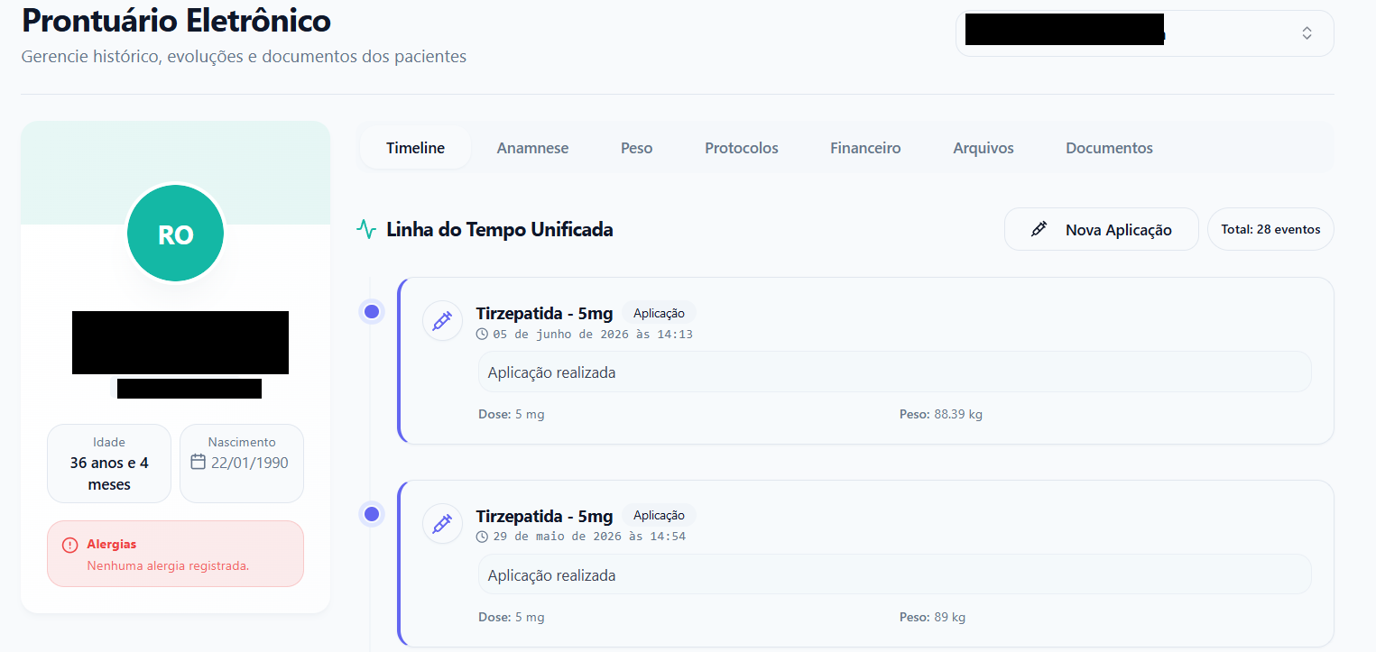
Task: Open the patient selector dropdown at top right
Action: pos(1144,33)
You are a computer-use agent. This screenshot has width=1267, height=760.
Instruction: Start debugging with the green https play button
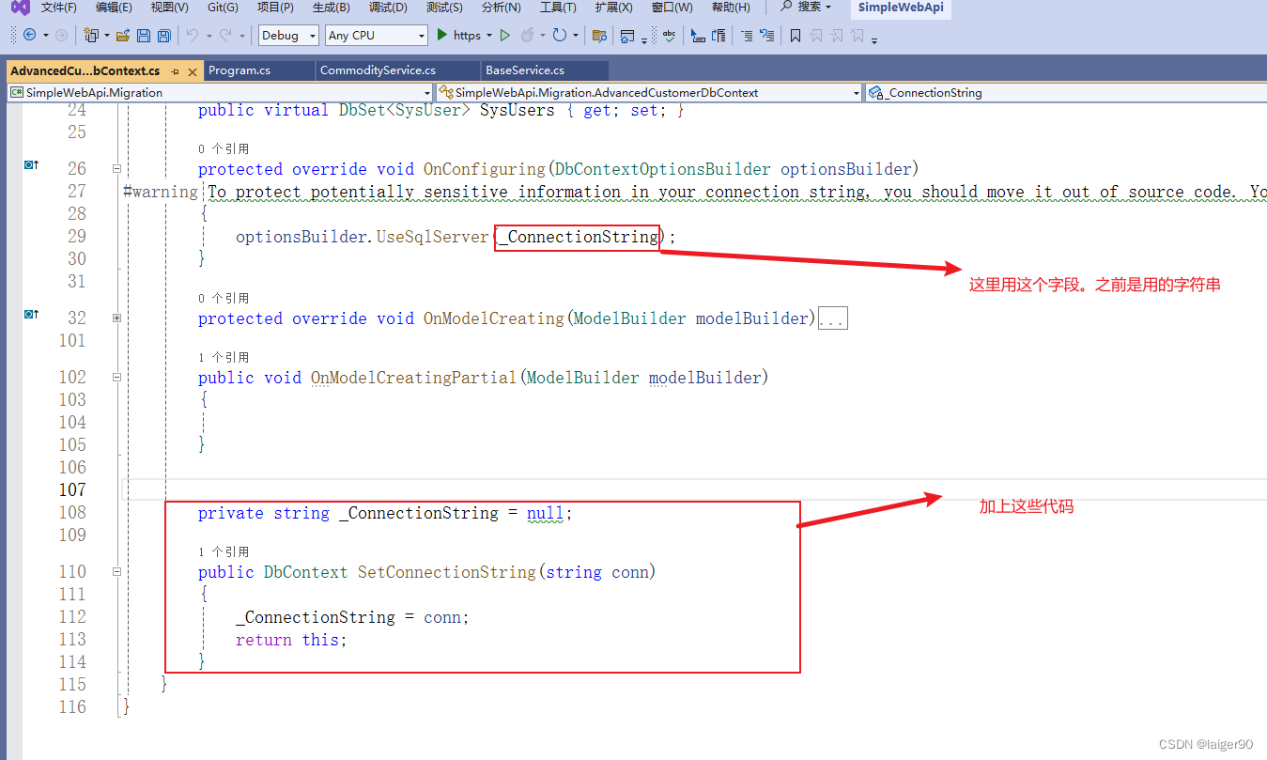(441, 36)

___

ASSIGNED TASK:
Exactly as written, restate the lines from the one that contains "You are a computer-use" through the final line of the data, both ends included, but leave out the pictures.

EXERCISE SOLUTION:
You are a computer-use agent. This screenshot has width=1267, height=760.
Instruction: Start debugging with the green https play button
(441, 36)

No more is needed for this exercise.